ISTR there was a recent thread complaining that CAA was stating that extensive retraining was needed for a simple licence conversion, whereas the truth was, simple , vastly quicker and cheaper paperwork exercise.

They don't know their own regs, so don't ascribe to malice that which can be laid at the door of incompetence. (unless they are on a revenue- raising drive and are deliberately milking the cow) :twisted:


but, they wouldn't do that, would they? :roll:
#1606773
Irv Lee wrote: That it what makes it smell of either "audit fear" or "change that graph by next month" within a large organisation, and why it might be worth the new parliamentary group digging into not only who threw the switch but what motivated it so suddenly, as the apparently simple concept of using colour for copies might be a first indicator of a deeper cancer that needs cutting out.

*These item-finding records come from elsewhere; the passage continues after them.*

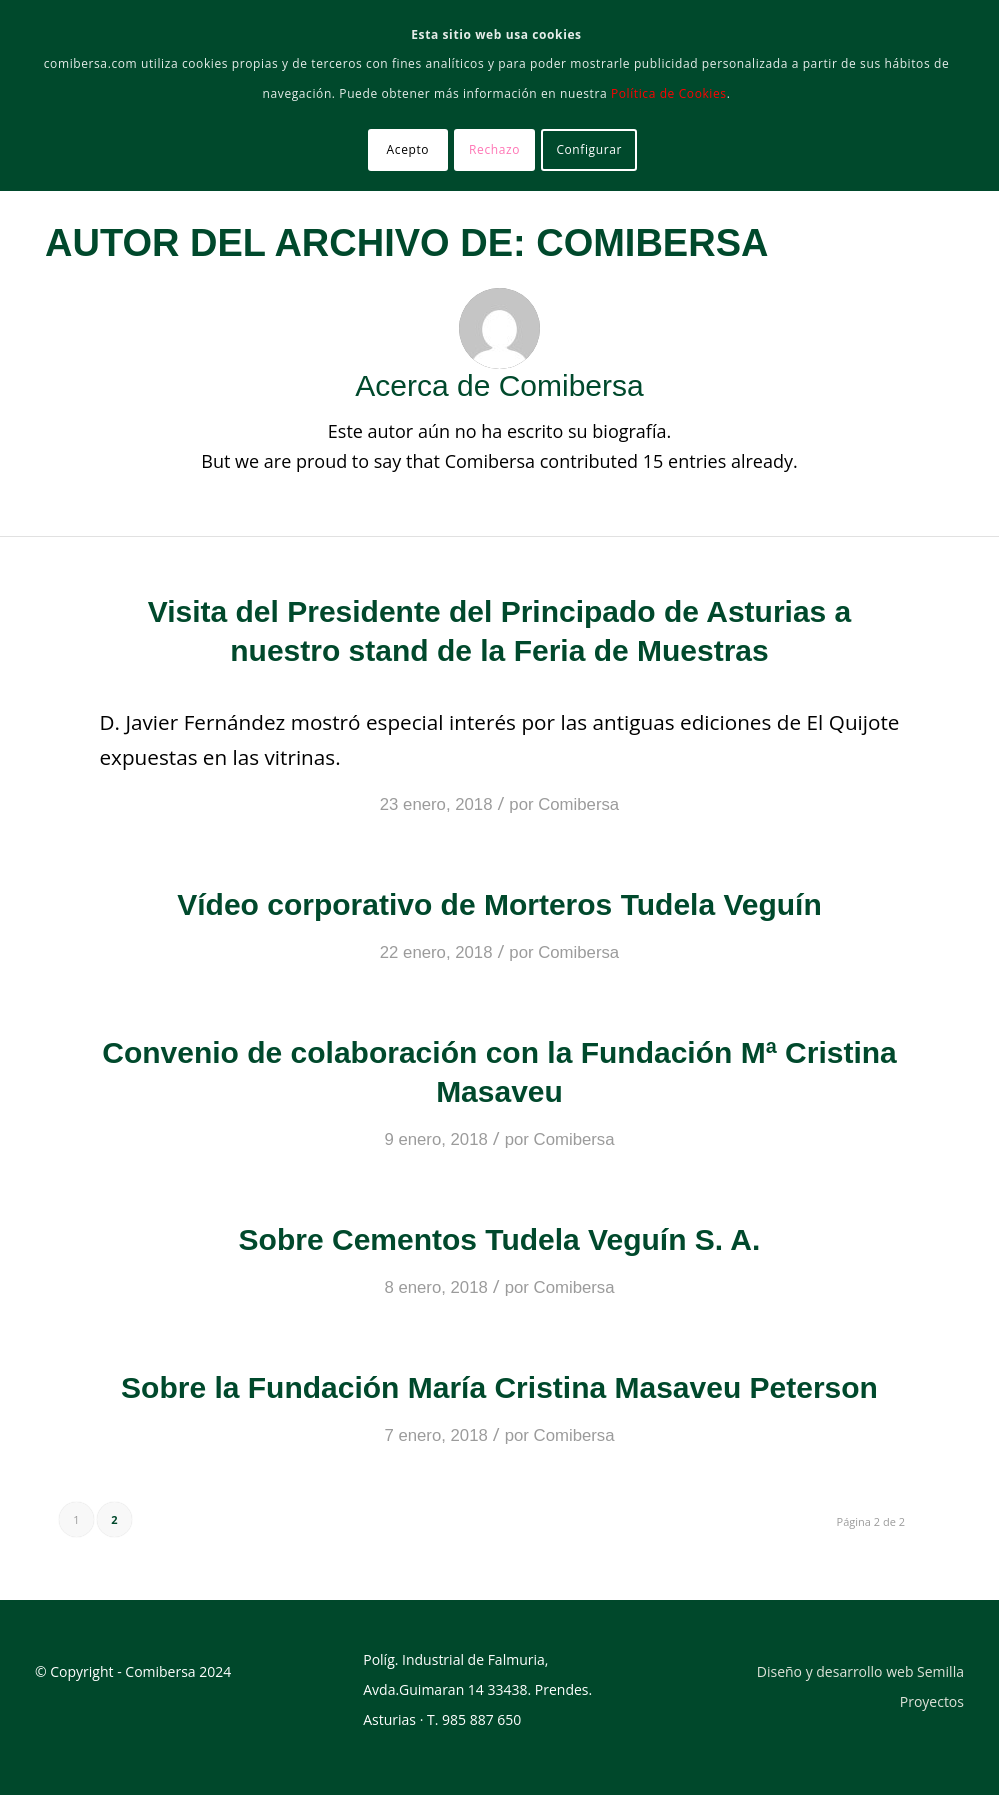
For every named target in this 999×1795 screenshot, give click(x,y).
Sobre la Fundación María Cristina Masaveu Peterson (499, 1387)
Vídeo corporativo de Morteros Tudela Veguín (499, 904)
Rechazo (494, 149)
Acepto (408, 149)
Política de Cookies (669, 93)
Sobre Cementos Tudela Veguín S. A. (500, 1239)
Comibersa (578, 804)
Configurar (589, 149)
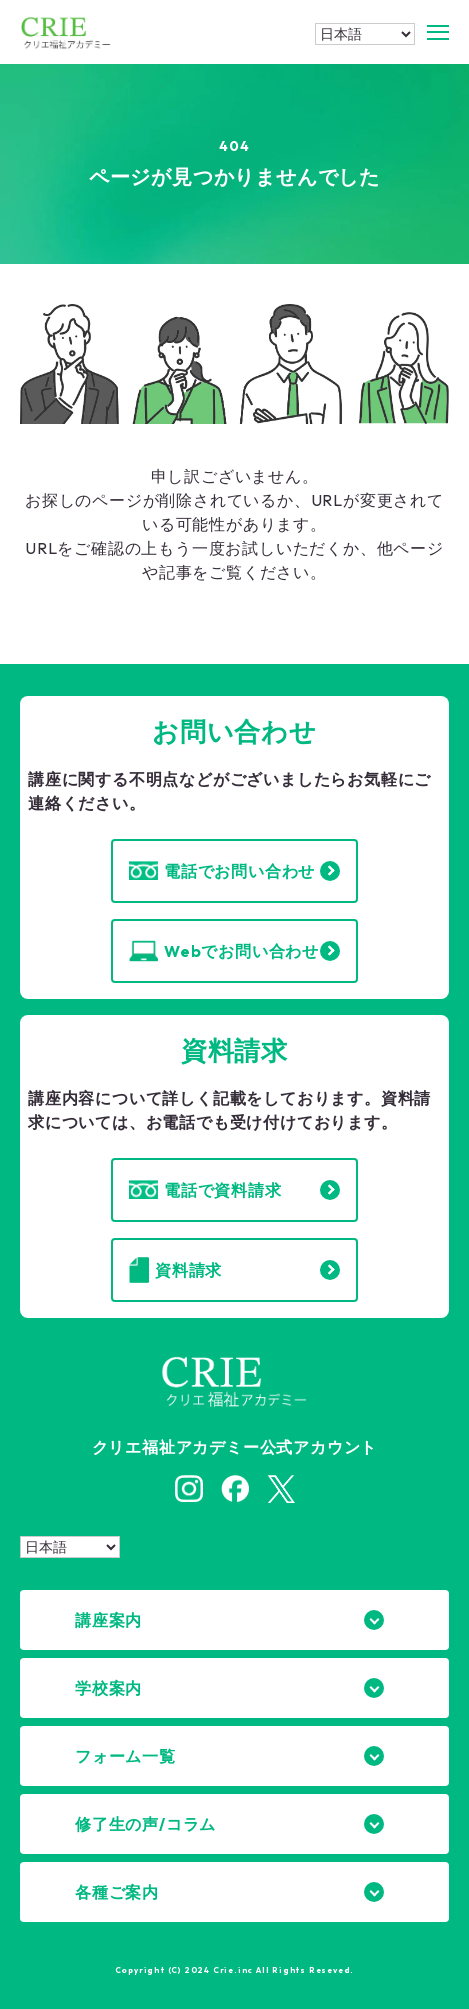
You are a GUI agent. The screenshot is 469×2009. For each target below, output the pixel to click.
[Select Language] (365, 34)
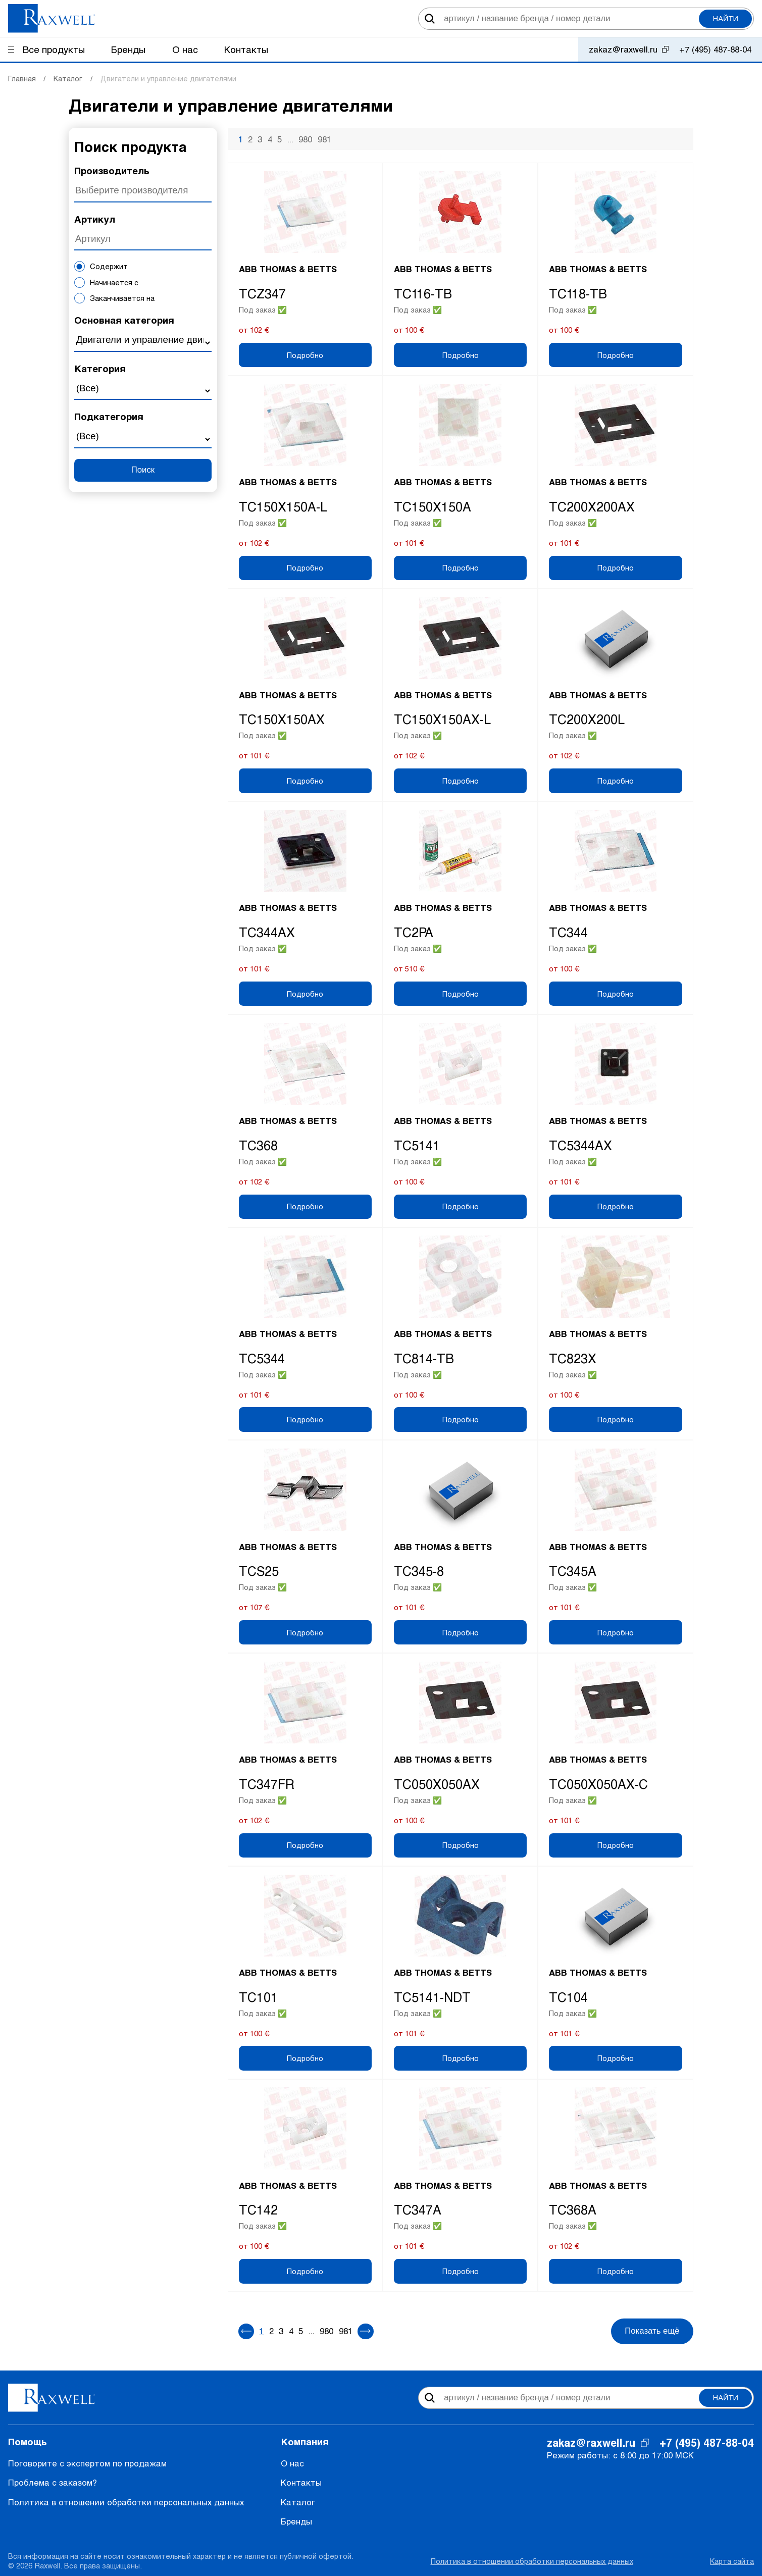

Irv, you must have more contact with the CAA than many. Don’t you think this is a result of a systematic re-structuring of the CAA to reduce costs?
User avatar
By Irv Lee
FLYER Club Member  FLYER Club Member
#1607045
@Bob Upanddown i only see/hear what you see/hear, as I had to walk away last year when I felt things were not as they should be on the infringement side, yet complaining to management about specifics didn't lead anywhere good, (which of course might itself be a symptom of swamping workload at management levels too).
There are various views about what causes CAA problems generally, some suggest higher management polices, others that it is localised roles having to cope in overworked, underfunded and/or under trained areas, experienced people leaving, but it might be a mix of all those, but in this "copies-gate", I can only say the symptoms remind me of the two suggestions I made, which come from observations of other large organisations over decades. (I did a search for a calendar of when NAA audits are, but nothing found, shame, we might know when to expect screws being turned if there is a link at all!)
However let us not forget to thank whoever in the CAA is investing time and budget there on working on things like "self declare medicals" for easa licences, or national licence in easa aircraft extension etc.